Today Kao Hong is a shadow of its past, devoid of crowds and bearing little resemblance to its glory days. Its most striking connection to more prosperous times are rows of traditional wooden houses and their unique architecture that have been featured in many local films and TV commercials.

Kao Hong retains most of its original architecture. A remarkable evidence of its prosperity in the old days is a four-storey watch tower, standing in the heart of the market. The tower was built in 1934, with several peep holes to keep an eye on attacking bandits.

This enchanting market warrants more than a glance. Neighbourliness presented through cordial welcome and genial smiles of the local people gave us an indelible impression of community spirit which has never died with the passing of time.

A combination of geography, history and strong community spirit have shaped the distinctive identity of Kao Hong. At present, a group of residents determined to preserve their ancestral roots have formed a committee with the hope of revitalising and promoting Kao Hong as a destination for conservation tourism.

"We want to bring this market and the community back to life while sticking to our old values and the traditional lifestyle. But we still cannot tell how it is going to change our community.

"It seems to us that most tourists just head straight for Sam Chuk when visiting Suphan Buri," said a senior committee member who has lived in Kao Hong since boats were still the basic mode of transportation.

Those words became more apparent as I visited Sam Chuk, a very bustling market by comparison.

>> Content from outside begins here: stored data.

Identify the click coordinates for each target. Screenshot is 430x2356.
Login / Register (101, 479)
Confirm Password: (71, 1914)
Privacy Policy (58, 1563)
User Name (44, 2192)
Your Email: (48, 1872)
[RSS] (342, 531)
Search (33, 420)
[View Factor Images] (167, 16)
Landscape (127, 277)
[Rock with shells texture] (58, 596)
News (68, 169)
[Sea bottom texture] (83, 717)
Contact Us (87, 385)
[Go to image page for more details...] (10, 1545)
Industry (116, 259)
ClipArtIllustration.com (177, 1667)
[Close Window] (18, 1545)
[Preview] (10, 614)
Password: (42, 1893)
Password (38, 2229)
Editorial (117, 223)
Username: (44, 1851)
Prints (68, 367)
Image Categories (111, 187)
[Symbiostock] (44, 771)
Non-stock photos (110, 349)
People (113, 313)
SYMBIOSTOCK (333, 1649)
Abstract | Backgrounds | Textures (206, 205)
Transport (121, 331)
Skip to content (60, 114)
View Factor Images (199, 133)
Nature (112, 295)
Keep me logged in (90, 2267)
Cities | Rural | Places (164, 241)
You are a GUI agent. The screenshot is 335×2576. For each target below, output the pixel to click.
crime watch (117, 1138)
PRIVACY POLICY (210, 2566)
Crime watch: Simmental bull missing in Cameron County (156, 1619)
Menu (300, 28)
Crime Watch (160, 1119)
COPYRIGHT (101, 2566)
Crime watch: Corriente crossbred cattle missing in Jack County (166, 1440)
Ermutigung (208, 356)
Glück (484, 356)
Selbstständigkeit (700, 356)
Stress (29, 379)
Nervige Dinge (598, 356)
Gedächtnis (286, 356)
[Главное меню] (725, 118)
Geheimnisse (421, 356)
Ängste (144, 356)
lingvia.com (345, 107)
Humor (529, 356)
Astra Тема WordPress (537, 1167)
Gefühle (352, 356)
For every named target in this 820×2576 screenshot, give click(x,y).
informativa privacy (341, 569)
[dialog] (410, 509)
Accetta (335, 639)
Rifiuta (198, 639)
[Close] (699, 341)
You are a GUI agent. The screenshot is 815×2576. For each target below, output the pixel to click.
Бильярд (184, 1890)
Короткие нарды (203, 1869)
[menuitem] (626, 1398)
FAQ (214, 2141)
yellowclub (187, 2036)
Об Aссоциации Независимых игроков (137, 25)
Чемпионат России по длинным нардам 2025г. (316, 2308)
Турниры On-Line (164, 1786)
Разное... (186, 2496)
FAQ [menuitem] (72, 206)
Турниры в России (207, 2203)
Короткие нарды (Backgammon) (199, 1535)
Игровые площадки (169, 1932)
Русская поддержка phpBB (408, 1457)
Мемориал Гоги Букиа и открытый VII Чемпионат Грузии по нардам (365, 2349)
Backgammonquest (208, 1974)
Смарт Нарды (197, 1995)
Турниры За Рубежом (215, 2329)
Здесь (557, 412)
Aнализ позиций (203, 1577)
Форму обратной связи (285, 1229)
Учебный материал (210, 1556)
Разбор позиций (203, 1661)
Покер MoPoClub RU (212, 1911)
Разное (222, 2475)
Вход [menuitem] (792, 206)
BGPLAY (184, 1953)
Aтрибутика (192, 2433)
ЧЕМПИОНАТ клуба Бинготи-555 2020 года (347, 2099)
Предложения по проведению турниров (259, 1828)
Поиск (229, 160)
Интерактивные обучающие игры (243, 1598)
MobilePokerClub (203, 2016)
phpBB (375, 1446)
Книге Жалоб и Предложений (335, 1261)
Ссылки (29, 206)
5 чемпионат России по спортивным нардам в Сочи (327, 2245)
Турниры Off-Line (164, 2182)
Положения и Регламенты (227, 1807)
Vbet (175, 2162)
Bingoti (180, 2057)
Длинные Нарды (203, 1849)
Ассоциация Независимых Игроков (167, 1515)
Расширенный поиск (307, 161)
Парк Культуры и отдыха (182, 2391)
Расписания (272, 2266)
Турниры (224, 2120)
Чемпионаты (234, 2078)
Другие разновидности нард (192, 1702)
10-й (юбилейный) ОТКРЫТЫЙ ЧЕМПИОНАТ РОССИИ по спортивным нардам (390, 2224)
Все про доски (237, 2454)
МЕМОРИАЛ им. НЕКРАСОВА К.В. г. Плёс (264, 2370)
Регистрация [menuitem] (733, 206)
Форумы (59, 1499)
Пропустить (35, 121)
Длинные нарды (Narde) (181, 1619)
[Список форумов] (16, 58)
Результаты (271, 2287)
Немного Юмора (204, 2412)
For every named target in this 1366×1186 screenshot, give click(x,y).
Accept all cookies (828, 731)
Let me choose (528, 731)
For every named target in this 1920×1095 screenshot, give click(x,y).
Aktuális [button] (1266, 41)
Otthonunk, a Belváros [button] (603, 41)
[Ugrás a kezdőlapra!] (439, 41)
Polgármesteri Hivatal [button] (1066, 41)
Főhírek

Sitting next to the district office, Sam Chuk market was packed with hundreds of buyers and vendors selling local wares. Shops competed to win attention of buyers. The atmosphere here was certainly more vibrant. Passing row after row of stalls selling traditional food and Thai sweets, visitors were bombarded with all sorts of sights, sounds and tastes.

Besides tasty food, there were traditional coffee houses, antique clock shops and a vintage studio where you could pose for pictures - black and white - dressed in period costumes.

The highlight of Sam Chuk is the 90-year-old residence of Khun Jamnong Jeenarak, the first tax collector of the district.

The wooden house, completed with its original features such as balconies and carved eaves, was renovated and turned into a museum.

An exhibition of maps, photographs, antiques and furniture inside the building encapsulates the history of Sam Chuk and places of interest there.

Sam Chuk, too, was a riverside hub until the advent of public highways. The market was in a state of decay until it was revived by a committee set up by local residents in 2002 that has succeeded in breathing new life into the market. It is now high on the itinerary of Bangkokians visiting Suphan Buri.

Although concrete structures can be spotted here and there, most of the wooden architecture in the market area has been well maintained.

Our sojourn to Suphan Buri was an enjoyable step back into its rich history. Kao Hong and Sam Chuk may seem similar, but if you scratch the surface you will understand that each has its own story to tell.

Sam Chuk has now transformed itself into a brisk and dynamic tourist attraction, whereas Kao Hong portrays the genuine old-world charm and the simple way of life that are increasingly rare to find in a world driven by profits.

But both markets are good examples of how local people can contribute to preserving the identity of communities they live in. The fact that change is inevitable, and modernisation is slowly gaining a foothold there puts the locals in a dilemma.

It remains to be seen if the collective efforts of local residents will be able to withstand the test of time.